◆ Task to complete ◆
Please pull out, word for word, the lines of the data below that run from the line holding "Given: Open Favourites in the sidebar" through the final line, inclusive. Leave the pictures out.

◆ Given information ◆
---

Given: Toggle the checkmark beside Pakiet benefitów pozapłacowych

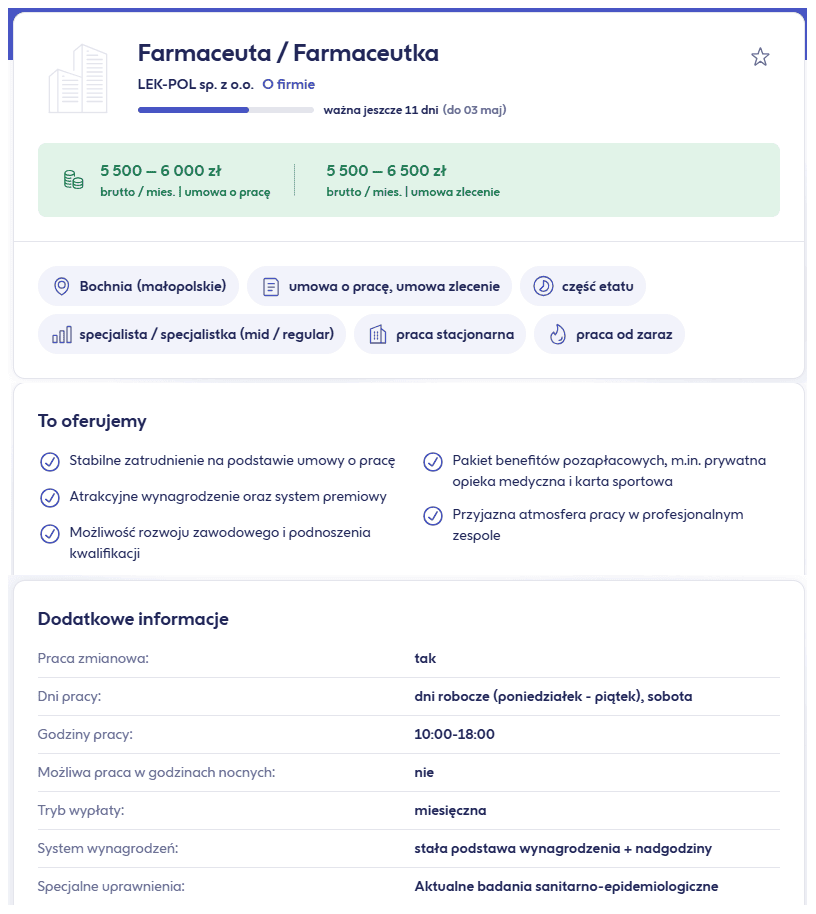Looking at the screenshot, I should [x=433, y=463].
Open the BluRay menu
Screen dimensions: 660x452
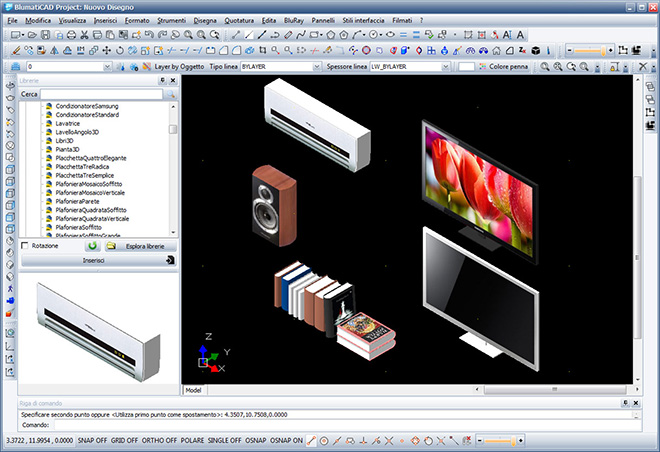295,20
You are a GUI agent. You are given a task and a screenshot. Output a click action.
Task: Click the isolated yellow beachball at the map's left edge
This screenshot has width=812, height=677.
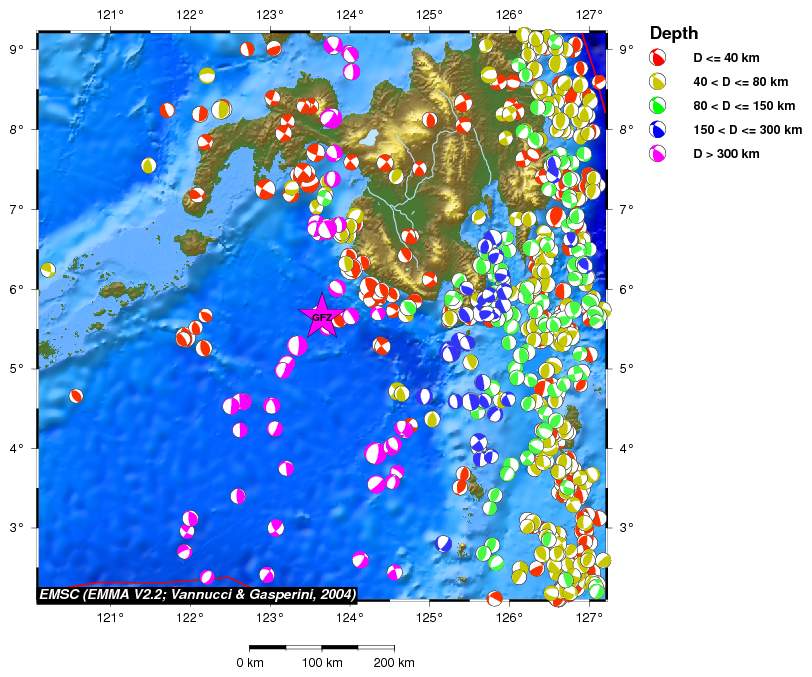point(47,269)
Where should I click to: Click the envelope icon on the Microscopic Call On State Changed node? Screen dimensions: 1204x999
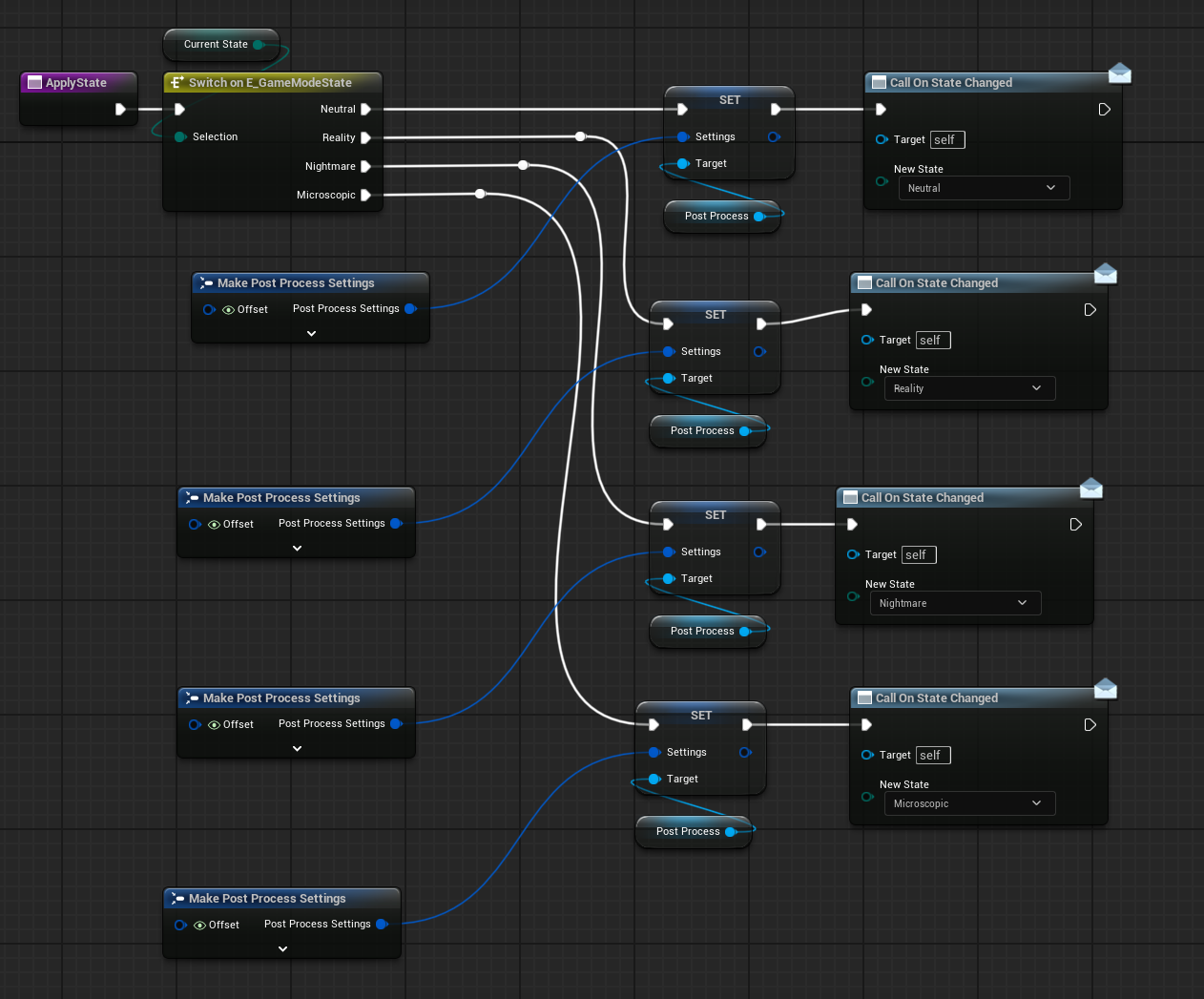1105,688
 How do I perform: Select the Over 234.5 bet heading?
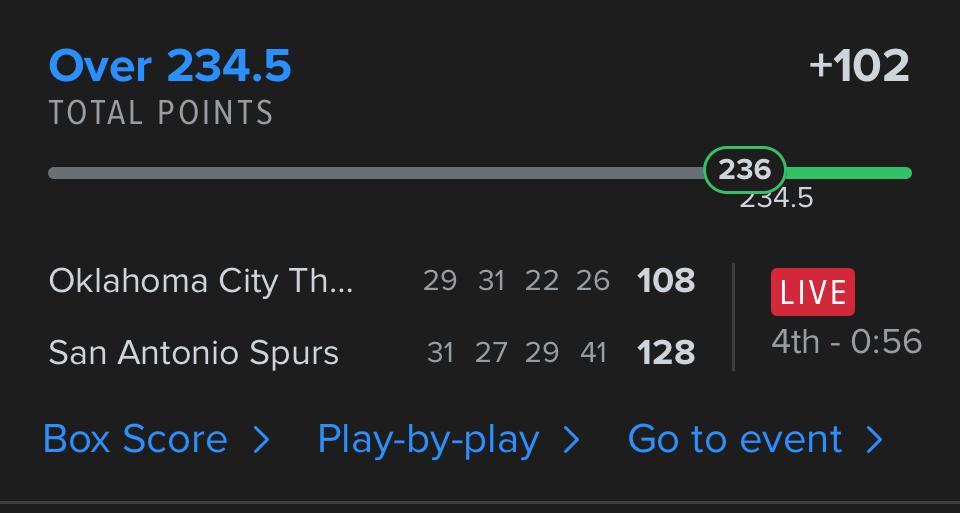click(170, 67)
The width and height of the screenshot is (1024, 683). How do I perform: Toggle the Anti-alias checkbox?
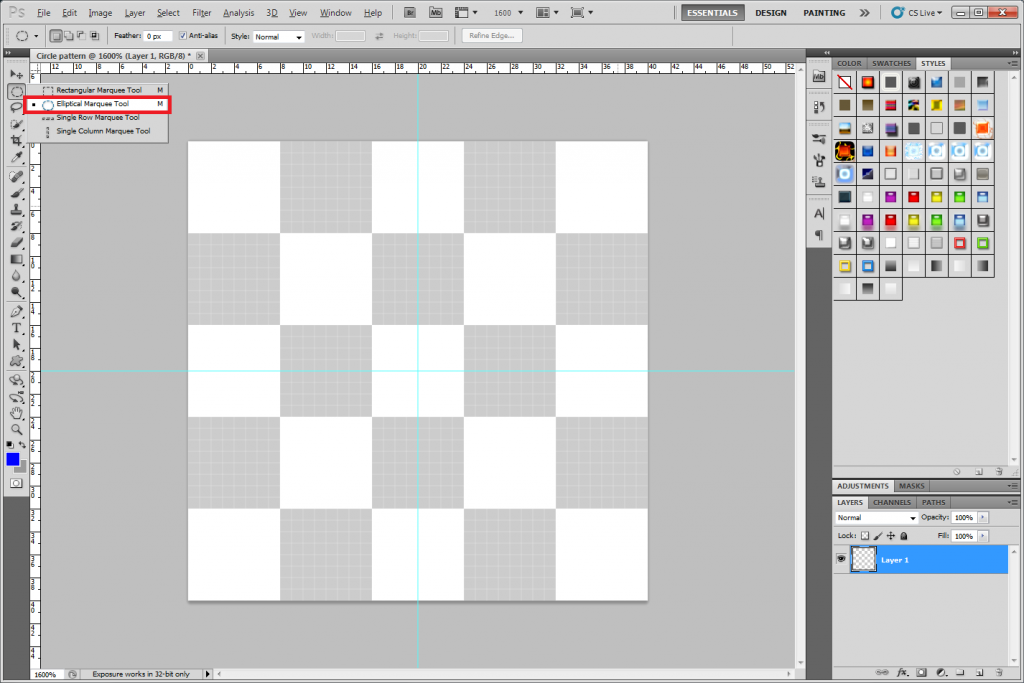click(x=182, y=36)

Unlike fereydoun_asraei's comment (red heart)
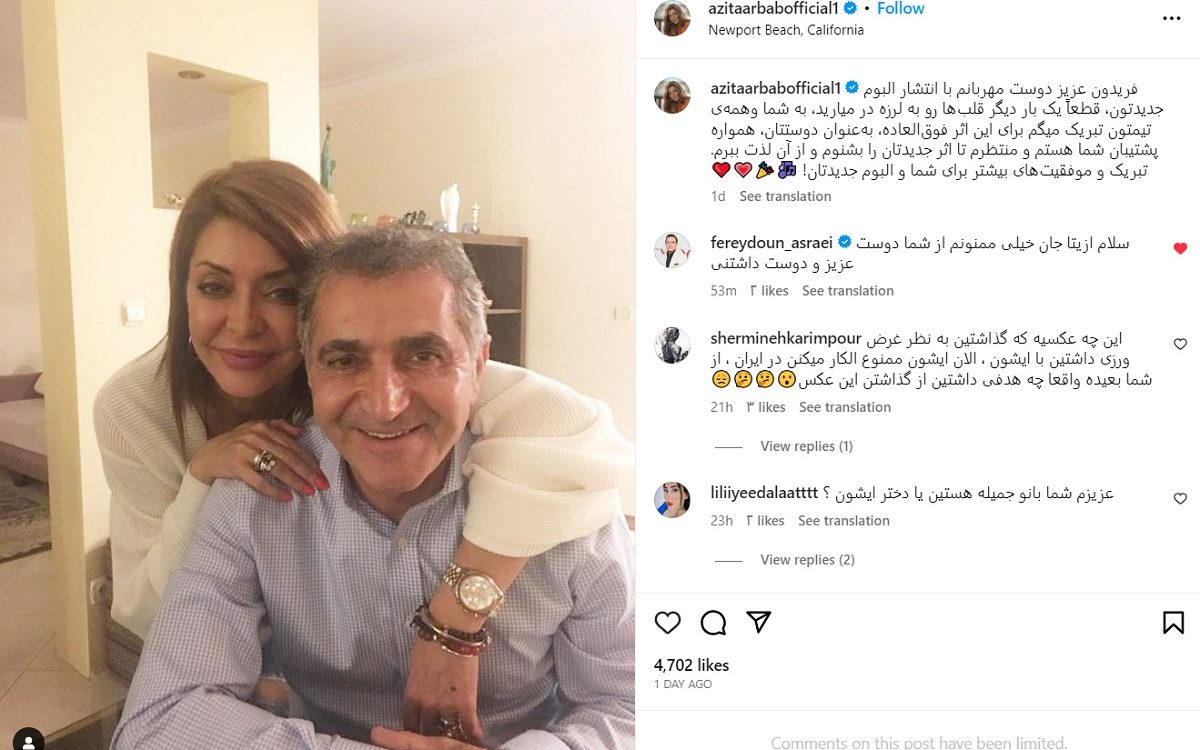1180,248
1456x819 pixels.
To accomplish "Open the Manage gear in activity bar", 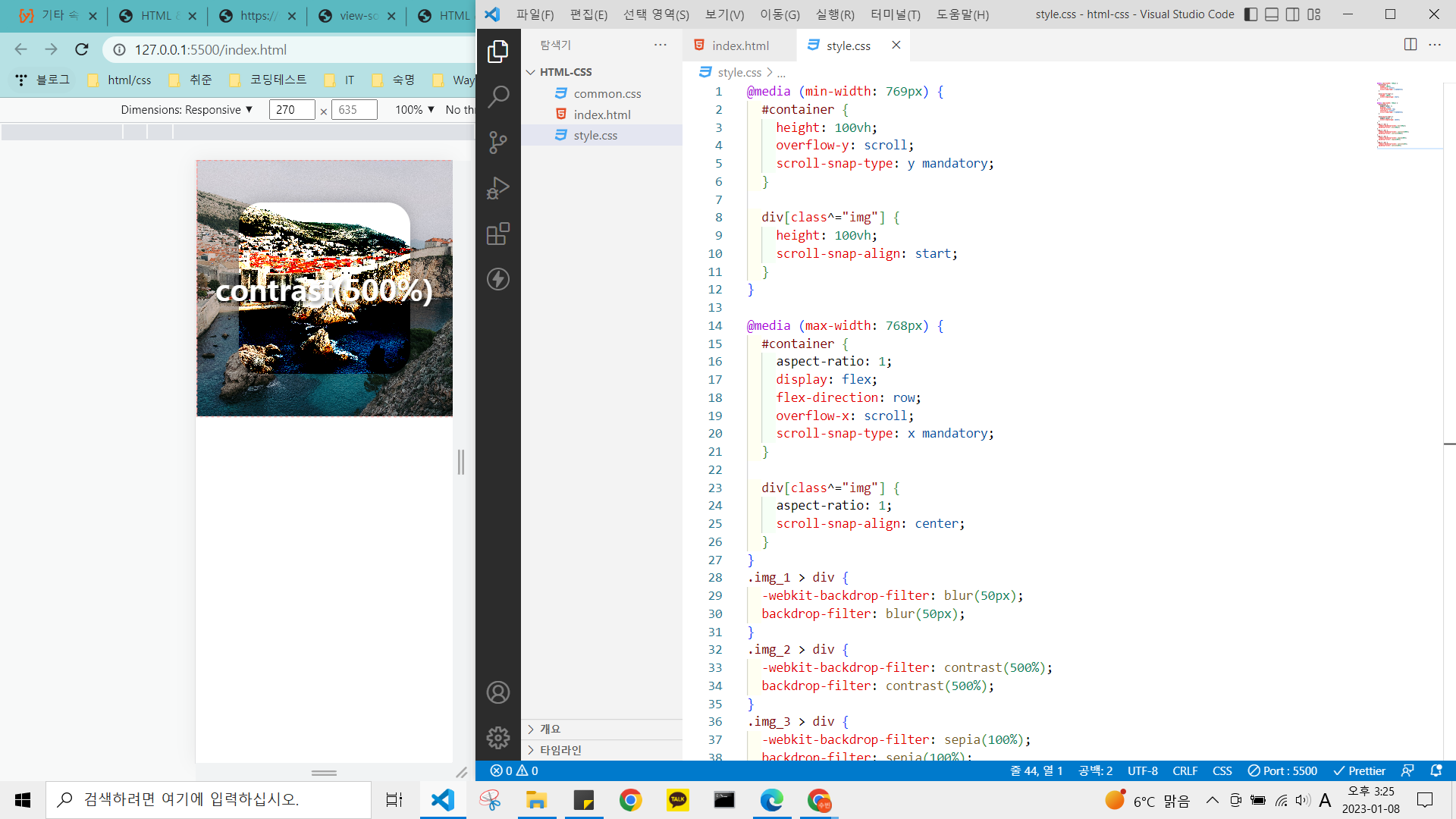I will [498, 737].
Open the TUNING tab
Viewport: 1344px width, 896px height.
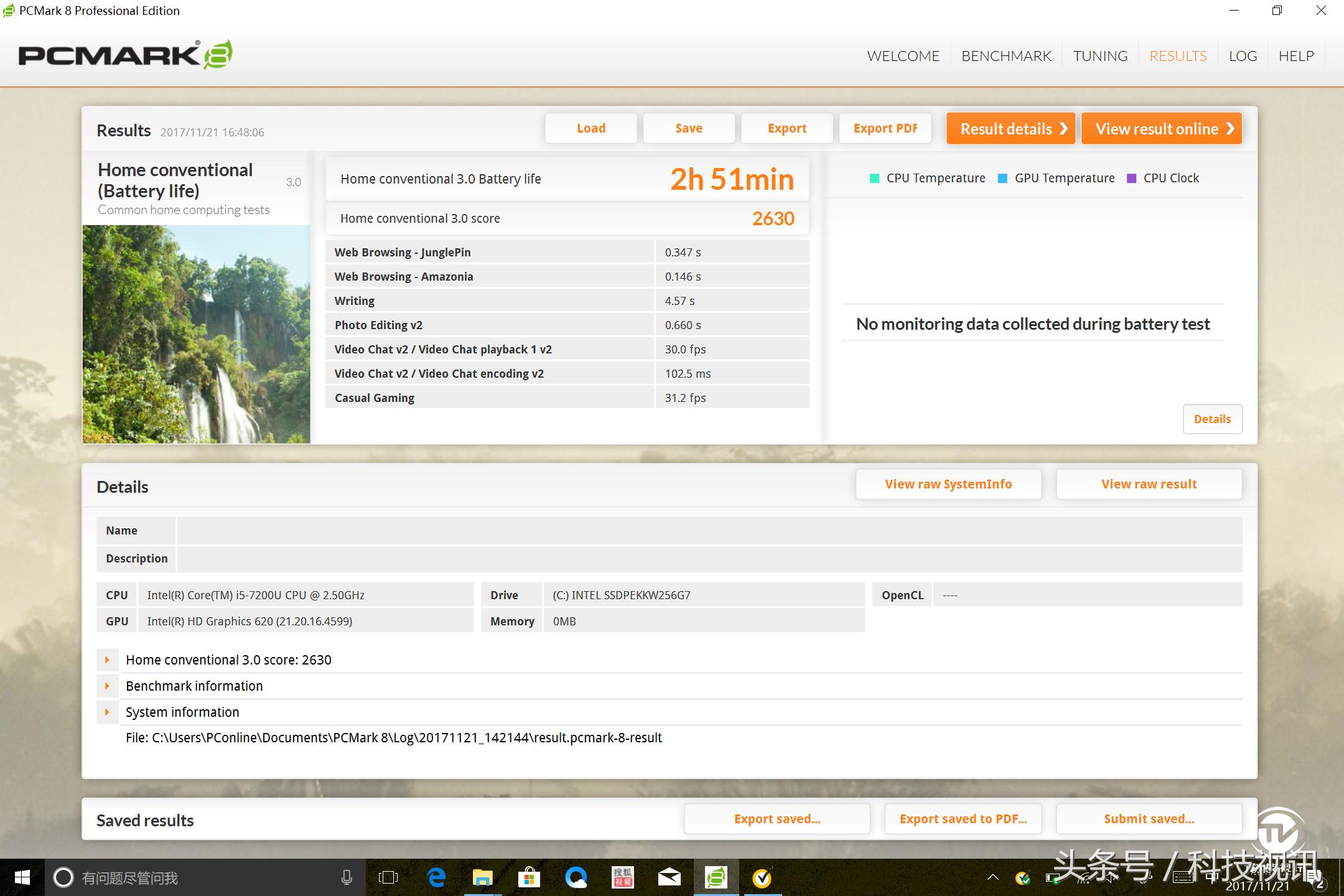[1100, 56]
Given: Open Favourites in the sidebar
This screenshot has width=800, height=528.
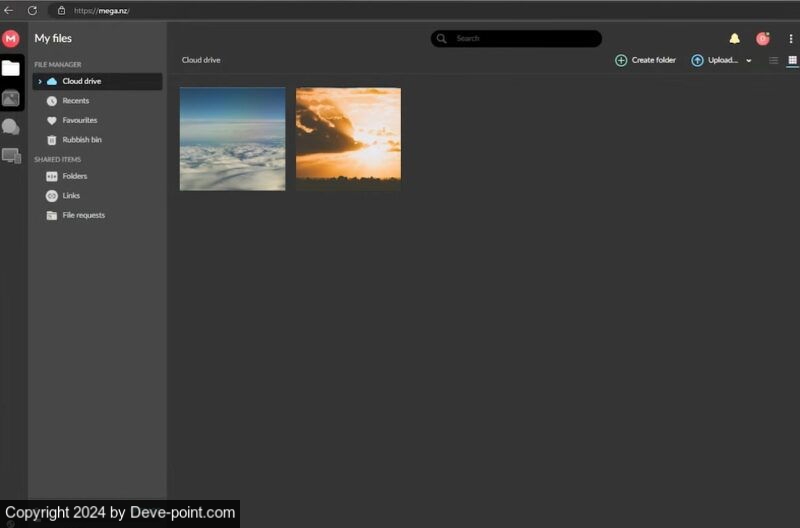Looking at the screenshot, I should coord(79,120).
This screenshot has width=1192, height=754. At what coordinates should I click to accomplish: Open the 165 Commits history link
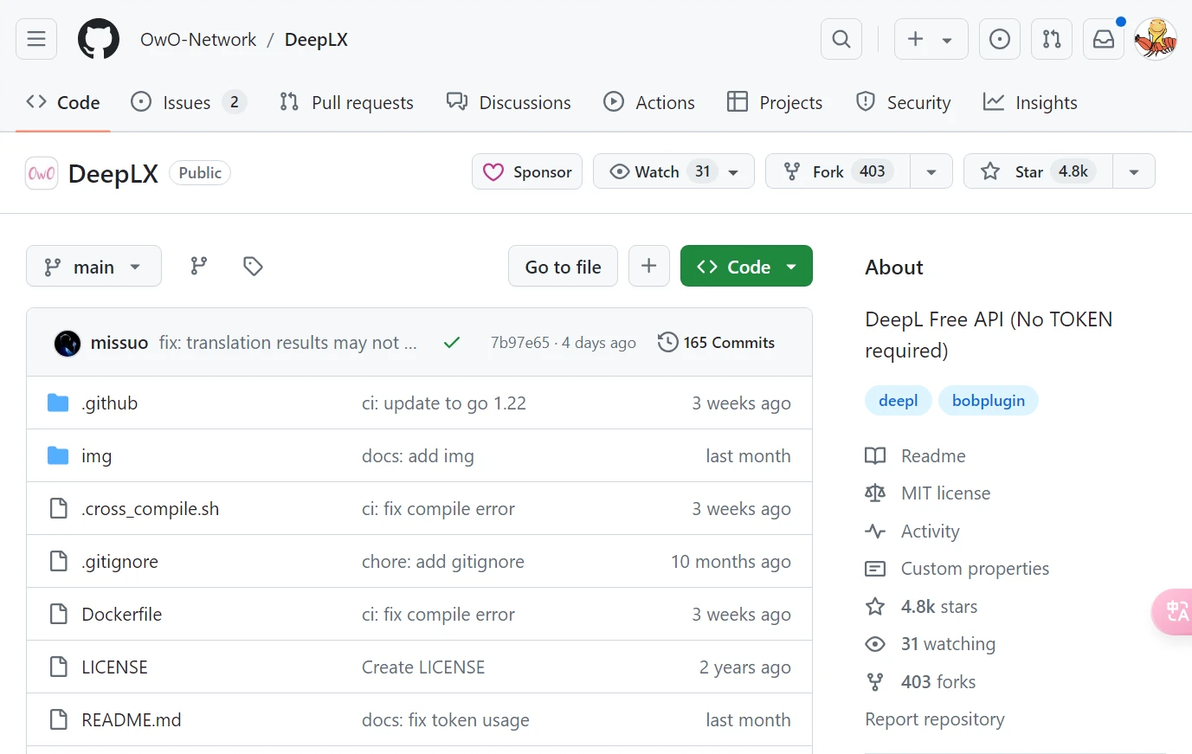point(716,343)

---

◆ Problem solution ◆
Given: Open Favourites in the sidebar
This screenshot has width=800, height=528.
Looking at the screenshot, I should coord(79,120).
This screenshot has width=1192, height=754. At what coordinates should I click to accomplish: Open the 165 Commits history link
point(716,343)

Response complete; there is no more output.